Along Lafayette Avenue, near the borough's border with Haddon Township, a recent bamboo resurgence inspired Lobascio to advocate for municipal action.

"I didn't want to be invaded," says the grandfather of three, who shares a tidy bungalow with Elda, his wife of nearly 67 years. "Somebody had to take the bull by the horns and get an ordinance into effect to protect people."

Lobascio served on the borough council from 1977 to 1986 - he left office because of a cancer diagnosis - and hadn't been to a borough commission meeting in years until he showed up earlier this year.

He urged the commission to adopt a bamboo control ordinance similar to one approved last year in Gloucester Township. A similar measure is under consideration in Ocean City.

Both ordinances prohibit property owners from planting bamboo (and a number of other invasives), and also require that existing bamboo plants be "contained" to prevent the "encroachment, spread, invasion or intrusion" onto neighboring ground.

None of the ordinances require residents to remove bamboo already in their yards - only the stuff that shows up on a neighbor's property after the regulations become effective.

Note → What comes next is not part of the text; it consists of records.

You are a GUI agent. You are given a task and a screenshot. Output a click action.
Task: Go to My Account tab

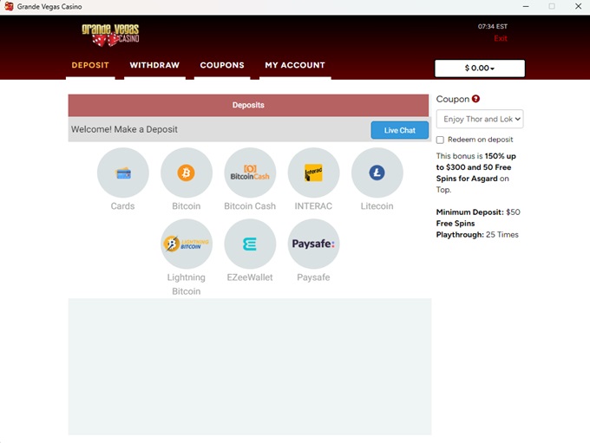point(295,65)
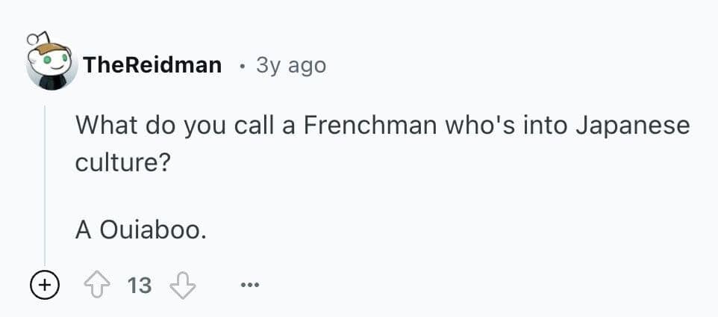The height and width of the screenshot is (317, 718).
Task: Open the three-dot more options menu
Action: (x=250, y=285)
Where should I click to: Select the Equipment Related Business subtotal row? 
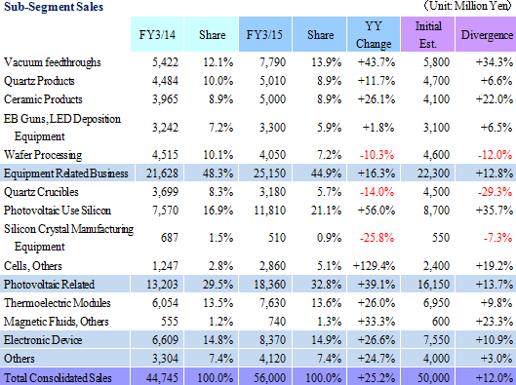[x=258, y=173]
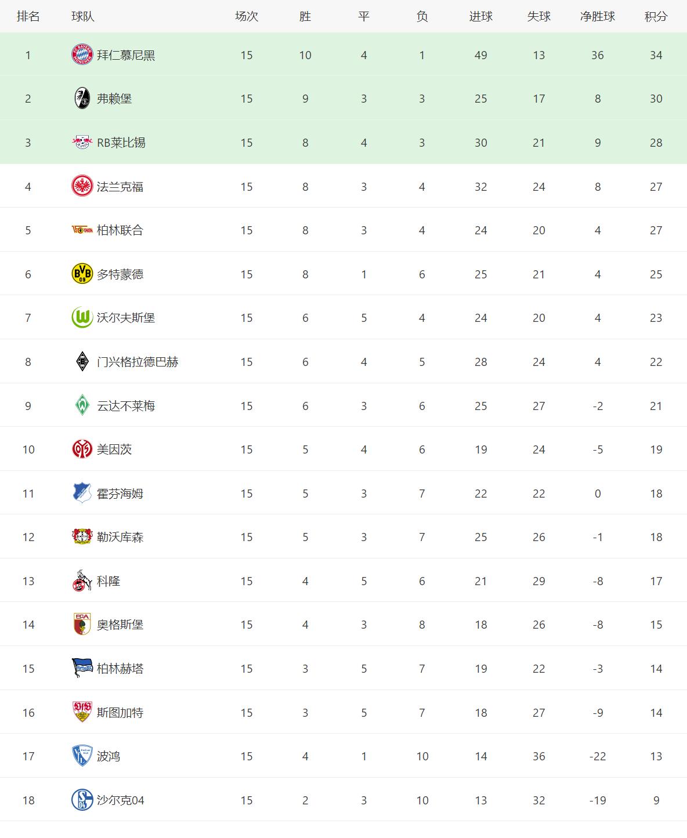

And while bamboo can be tough to dig up, it can be killed by commercial herbicides. Consistent snipping of new shoots also works (eventually).

There are plenty of incentives to do so in Gloucester Township: Fines for violations can reach $500 a day.

"People asked for the ordinance, and it seems to be working fine," Mayor David Mayer says. "There have been a few violations, but nothing significant."

Ocean City will hold a final vote Sept. 25 on its proposal. In Audubon, where a final vote is set for Oct. 7, Taraschi says Lobascio's advocacy "absolutely" helped put the issue on the radar.

"All I did," says Lobascio, "was what I thought was the right thing to do."